Isso faz todo o sentido, refletindo uma realidade evidente no campo. Em 2017, o Produto Interno Bruto (PIB) brasileiro, depois de dois anos de queda acentuada, teve um aumento – ainda pequeno, mas significativo – de 1%. Mais de 70% deste aumento deveram-se à agropecuária, cujo crescimento foi de 13%! Tão impressionante salto deveu-se a fatores conhecidos: as condições do clima favoráveis na maior parte das regiões produtoras do País e a moderna tecnologia tropical aqui desenvolvida e aplicada. Isso trouxe um recorde de produção de grãos (237,6 milhões de toneladas), cujo volume compensou a queda global dos preços. No caso da pecuária, embora a célebre operação Carne Fraca não tenha derrubado a renda – porque as exportações acabaram fechando o ano sem queda em relação a 2016 –, permaneceu uma apreensão quanto aos mercados no futuro.

Quando o IC Agro for apurado para o primeiro trimestre de 2018, é bastante possível que essa diferença entre agricultores e pecuaristas se acentue, por duas boas razões. A primeira é que, apesar de o volume de grãos produzidos ser menor do que o do ano passado, o Valor Bruto da Produção (VBP) agrícola não deve cair muito, porque as safras da Argentina e do Uruguai vão quebrar mais de 15% por causa de uma seca terrível (que, aliás, afetou também duramente os agricultores do sul do Rio Grande do Sul). Com isso, a oferta de grãos será um pouco menor, e os preços já subiram. Sendo assim, a renda não vai cair e a agricultura de grãos deve continuar a ajudar o PIB nacional.
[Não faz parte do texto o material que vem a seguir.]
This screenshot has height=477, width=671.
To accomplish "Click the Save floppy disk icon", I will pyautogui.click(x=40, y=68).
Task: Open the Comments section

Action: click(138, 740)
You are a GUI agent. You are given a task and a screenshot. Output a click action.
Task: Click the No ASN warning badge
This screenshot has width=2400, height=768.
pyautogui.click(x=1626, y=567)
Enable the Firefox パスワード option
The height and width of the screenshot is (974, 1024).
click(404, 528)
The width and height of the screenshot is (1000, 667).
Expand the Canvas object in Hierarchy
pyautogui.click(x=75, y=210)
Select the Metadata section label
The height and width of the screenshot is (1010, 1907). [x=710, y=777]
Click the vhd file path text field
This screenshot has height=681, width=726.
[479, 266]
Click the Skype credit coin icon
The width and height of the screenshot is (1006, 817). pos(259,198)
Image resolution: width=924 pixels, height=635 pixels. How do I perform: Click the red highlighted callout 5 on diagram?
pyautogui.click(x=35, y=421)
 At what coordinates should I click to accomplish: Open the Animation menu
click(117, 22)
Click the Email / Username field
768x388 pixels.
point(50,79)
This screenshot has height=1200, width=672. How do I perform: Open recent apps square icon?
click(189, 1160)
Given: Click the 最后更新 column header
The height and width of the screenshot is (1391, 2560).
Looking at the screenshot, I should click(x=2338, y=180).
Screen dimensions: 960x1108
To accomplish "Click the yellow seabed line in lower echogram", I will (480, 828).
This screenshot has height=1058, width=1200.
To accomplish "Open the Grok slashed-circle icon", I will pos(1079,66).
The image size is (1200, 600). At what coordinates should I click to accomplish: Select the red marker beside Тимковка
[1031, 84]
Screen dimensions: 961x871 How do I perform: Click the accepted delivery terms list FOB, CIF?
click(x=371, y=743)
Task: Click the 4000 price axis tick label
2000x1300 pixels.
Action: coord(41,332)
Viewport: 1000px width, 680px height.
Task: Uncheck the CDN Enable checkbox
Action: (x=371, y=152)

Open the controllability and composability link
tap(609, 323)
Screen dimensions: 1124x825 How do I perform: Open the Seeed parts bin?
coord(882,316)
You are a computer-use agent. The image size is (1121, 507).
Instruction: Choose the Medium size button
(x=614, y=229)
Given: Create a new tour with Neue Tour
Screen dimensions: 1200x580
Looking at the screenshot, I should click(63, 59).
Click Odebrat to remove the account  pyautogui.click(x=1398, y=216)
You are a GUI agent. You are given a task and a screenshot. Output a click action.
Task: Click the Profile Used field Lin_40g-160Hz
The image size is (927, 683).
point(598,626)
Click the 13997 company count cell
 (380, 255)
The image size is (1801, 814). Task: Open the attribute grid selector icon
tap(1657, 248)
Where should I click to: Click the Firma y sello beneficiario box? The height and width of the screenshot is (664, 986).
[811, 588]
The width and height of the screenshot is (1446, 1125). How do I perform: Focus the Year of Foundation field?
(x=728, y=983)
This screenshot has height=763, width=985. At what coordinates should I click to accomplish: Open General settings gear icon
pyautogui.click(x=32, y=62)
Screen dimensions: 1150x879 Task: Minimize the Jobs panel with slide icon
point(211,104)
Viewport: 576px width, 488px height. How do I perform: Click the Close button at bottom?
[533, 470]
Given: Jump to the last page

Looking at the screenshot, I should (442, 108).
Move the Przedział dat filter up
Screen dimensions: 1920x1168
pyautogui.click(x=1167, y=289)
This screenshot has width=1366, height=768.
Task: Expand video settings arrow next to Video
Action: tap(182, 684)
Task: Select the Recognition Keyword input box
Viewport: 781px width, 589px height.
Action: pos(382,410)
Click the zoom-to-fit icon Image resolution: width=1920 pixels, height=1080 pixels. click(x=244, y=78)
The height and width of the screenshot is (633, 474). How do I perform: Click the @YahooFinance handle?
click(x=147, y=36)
A outra razão é a operação Trapaça, que flagrou um desvio de conduta da empresa BRF e de laboratórios de avaliação de qualidade na questão sanitária de carnes de frango, e isso criou uma expectativa menos otimista para o setor de aves, potencializando a Carne Fraca. Alguns países importadores já estão cobrando explicações do Ministério da Agricultura, Pecuária e Abastecimento (MAPA), que tem agido com o rigor e a agilidade necessários. E quem vai pagar o pato é o produtor rural de carnes, especialmente de aves.

Voltando ao IC Agro: quando os resultados são superiores a 100 pontos, há otimismo; se são inferiores a 100, há pessimismo. Pois bem: o IC Agro fechou o trimestre com o valor 100,3, raspando a base do equilíbrio.

Mas, o agropecuarista teve um índice maior, de 101,8 pontos, o que já foi 8,6 pontos a mais do que no trimestre anterior. E o do produtor agrícola subiu bem mais, chegando a 104,0 pontos, 11,1 superior ao índice do terceiro trimestre. Já o pecuarista, pelas razões apontadas, ficou com 95,1 pontos, um certo pessimismo.

A indústria de insumos teve um índice de 105,2 pontos, bastante positivo, refletindo o comportamento do agricultor ao longo do ano: deixou as compras para o segundo semestre, animando o setor. Mas, na contramão, a indústria depois da porteira fechou o ano com 98,6 pontos, talvez porque as margens de trading tenham sido muito estreitas. Como diz a música sertaneja, “tá ruim, mas tá bom”.